For question 2, yes, when we consider multiple points of the manifold, we have to use the coordinate systems / charts to relate almost any properties of the points or their tangent spaces, including orientation. A consistent choice of orientations requires that for all pairs of points $x$ and $y$ in the domain of a coordinate system $f$, the pullback of the usual orientation of $\mathbb{R}^3$ matches both or neither of the orientations chosen for $M_{f(x)}$ and $M_{f(y)}$:
$$ [f_*((e_1)_x), f_*((e_2)_x)] = \mu_{f(x)} $$ if and only if $$ [f_*((e_1)_y), f_*((e_2)_y)] = \mu_{f(y)} $$
So question 2 can't be answered without knowing more about the manifold. Different manifolds including points $x$ and $y$ might "twist" in different ways, have the same tangent spaces at $x$ and $y$, but have different results about orientations of those tangent spaces.

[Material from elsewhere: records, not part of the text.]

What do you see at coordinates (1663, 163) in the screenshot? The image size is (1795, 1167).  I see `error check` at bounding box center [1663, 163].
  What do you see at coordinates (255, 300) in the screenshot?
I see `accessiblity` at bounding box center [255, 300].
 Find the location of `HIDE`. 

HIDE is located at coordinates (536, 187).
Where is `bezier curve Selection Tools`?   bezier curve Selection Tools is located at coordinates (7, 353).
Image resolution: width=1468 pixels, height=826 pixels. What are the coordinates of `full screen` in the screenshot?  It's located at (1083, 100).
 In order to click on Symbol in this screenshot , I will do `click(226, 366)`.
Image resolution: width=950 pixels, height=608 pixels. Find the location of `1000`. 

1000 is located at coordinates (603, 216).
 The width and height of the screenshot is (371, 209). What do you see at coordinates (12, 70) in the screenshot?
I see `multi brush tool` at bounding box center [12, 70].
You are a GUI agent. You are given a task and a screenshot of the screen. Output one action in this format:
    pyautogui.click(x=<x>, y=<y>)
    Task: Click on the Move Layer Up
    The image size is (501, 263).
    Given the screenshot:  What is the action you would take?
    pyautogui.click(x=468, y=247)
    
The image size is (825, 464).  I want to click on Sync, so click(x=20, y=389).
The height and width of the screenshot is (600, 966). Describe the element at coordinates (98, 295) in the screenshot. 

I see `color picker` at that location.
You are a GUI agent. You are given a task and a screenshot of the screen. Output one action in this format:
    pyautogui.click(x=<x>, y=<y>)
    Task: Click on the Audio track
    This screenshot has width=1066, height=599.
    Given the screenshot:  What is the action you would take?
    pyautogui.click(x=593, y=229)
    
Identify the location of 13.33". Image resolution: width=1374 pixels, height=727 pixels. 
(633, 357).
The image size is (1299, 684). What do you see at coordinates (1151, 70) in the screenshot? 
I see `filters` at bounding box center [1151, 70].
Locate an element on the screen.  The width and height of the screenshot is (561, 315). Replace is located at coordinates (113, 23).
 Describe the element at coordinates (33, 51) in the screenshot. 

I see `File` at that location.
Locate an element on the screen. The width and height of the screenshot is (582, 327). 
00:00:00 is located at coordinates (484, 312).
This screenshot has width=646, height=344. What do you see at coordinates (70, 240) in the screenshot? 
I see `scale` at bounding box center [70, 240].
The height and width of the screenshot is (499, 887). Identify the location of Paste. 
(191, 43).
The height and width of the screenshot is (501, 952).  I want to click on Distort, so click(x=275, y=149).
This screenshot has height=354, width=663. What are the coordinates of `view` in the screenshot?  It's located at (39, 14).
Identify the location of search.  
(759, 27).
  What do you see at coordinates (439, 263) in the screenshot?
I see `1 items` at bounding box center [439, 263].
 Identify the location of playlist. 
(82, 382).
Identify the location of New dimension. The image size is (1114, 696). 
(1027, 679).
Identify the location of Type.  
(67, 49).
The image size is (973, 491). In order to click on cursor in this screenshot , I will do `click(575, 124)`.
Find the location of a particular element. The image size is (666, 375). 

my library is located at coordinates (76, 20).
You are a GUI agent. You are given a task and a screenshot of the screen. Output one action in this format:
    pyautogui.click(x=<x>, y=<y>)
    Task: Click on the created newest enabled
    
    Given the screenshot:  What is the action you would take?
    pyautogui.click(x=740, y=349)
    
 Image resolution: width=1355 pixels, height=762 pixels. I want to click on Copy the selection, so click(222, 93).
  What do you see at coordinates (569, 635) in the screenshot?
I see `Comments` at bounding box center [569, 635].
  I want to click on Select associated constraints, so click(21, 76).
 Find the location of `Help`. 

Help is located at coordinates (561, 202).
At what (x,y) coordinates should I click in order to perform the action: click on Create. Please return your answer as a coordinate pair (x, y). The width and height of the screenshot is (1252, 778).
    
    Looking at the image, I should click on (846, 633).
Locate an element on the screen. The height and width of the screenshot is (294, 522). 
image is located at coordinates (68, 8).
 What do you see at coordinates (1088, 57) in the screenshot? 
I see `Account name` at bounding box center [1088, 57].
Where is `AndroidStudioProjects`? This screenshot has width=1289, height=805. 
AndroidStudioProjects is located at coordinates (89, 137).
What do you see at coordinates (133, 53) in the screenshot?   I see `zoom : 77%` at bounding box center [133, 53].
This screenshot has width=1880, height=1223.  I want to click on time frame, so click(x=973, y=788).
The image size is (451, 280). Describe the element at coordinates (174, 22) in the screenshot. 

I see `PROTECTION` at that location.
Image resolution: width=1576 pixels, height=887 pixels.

Often when we describe a concrete manifold embedded in $\mathbb{R}^n$, we do it with parameterized equations - which essentially means we start out knowing at least one coordinate system / chart onto most of the manifold. If these equations are differentiable on the chart's domain, the pullback of the usual orientation of $\mathbb{R}^n$ then automatically gives us an obvious choice of orientation which is consistent on the image of that chart. So then to see if the manifold is orientable, we just need to check the "glued" or "limit" spots not covered by that primary chart, to see if the nearby chosen orientations will allow consistent choices for the remaining tangent spaces.